Закон о детях | страница 51



– Я только что кончил одно. Хотите, могу прочесть. Оно короткое. Только подождите минуту. – Он повернулся набок, к ней лицом. Прежде чем заговорить, он облизнул губы. Опять желтовато-белый язык. В других обстоятельствах это было бы, пожалуй, даже красиво: косметическое новшество. Он доверительно спросил:

– Как вас называют в суде? Ваша честь?

– Обычно – миледи.

– Миледи? Потрясающе! Мне позволено так к вам обращаться?

– Достаточно Фионы.

– Но я хочу называть вас «миледи». Пожалуйста, разрешите.

– Хорошо. Так что за стихотворение?

Он откинулся на подушки, чтобы перевести дух; она ждала. Наконец он нагнулся, протянул руку к коленям за листком и от этого наклона слабо закашлялся. После этого голос у него сделался тонким и сиплым. Теперь она не услышала иронии в его обращении.

– Вот что странно, миледи, – лучшие стихи я стал писать, когда заболел. Почему, как вы думаете?

– Это вы мне скажите.

Он пожал плечами.

– Я люблю писать ночью. Вся больница выключается, слышно только странное низкое гудение. Днем его не слышно. Послушайте.

Они прислушались. До темноты было еще четыре часа, и в городе начинался час пик. А здесь была глухая ночь, но гудения Фиона не слышала. Она начала понимать, что определяющая черта его – наивность, он возбудим и простодушен, по-детски открыт, и, может быть, это связано с замкнутостью их секты. Она читала, что собранию рекомендуется держать своих детей по возможности отдельно от посторонних. Приблизительно как у ультраортодоксальных евреев. Ее родственники – подростки, и девочки, и мальчики – научились защищаться грубоватым всезнайством. Их нарочитое хладнокровие было очаровательно на свой манер – необходимый мостик к взрослости. Неискушенность Адама располагала к нему, но делала его уязвимым. Фиону трогала его чувствительность и то, с какой суровостью он смотрит на свой листок, возможно, пытаясь сейчас услышать стихотворение ее ушами. Она решила, что его, наверное, очень любят дома.

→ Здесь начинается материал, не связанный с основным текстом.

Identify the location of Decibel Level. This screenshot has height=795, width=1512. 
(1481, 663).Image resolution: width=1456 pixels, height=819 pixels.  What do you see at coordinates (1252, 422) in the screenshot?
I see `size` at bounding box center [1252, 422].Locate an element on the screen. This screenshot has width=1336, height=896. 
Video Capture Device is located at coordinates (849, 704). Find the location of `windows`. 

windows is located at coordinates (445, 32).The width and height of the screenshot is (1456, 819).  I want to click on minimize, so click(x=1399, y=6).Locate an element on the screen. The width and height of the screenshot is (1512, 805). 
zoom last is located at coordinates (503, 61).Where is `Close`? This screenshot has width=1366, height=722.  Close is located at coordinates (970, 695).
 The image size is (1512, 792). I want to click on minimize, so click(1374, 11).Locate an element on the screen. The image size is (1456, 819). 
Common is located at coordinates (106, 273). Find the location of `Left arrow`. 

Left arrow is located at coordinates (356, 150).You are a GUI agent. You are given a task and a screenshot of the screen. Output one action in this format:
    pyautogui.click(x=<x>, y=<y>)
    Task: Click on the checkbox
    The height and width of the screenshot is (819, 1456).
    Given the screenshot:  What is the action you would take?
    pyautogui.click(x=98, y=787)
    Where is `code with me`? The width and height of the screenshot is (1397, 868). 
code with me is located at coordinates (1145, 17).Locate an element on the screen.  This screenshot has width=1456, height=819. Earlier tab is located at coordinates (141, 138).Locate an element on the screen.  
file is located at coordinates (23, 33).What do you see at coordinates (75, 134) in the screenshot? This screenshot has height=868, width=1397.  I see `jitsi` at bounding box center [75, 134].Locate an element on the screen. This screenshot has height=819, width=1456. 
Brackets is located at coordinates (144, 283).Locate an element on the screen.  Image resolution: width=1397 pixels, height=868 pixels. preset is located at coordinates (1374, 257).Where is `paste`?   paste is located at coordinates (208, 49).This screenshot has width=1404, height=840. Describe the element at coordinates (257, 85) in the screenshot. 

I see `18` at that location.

Он взглянул на нее, вздохнул и начал.

Мой путь оборвался, внизу леденящий холод,
Душу мою корежит дьявольский молот,
Каждый удар – мой предсмертный хрип.
Я погиб.
Расплющена этим безжалостным молотом,
Душа засверкала сусальным божественным золотом,
Мой путь засиял под благословеньем небес. Я воскрес[16].

Она подождала – будет ли продолжение, но он положил листок, откинулся назад и заговорил, глядя в потолок:

– Я написал его после того, как один из старейшин, мистер Кросби, сказал, что если случится худшее, это колоссально невероятно повлияет на всех.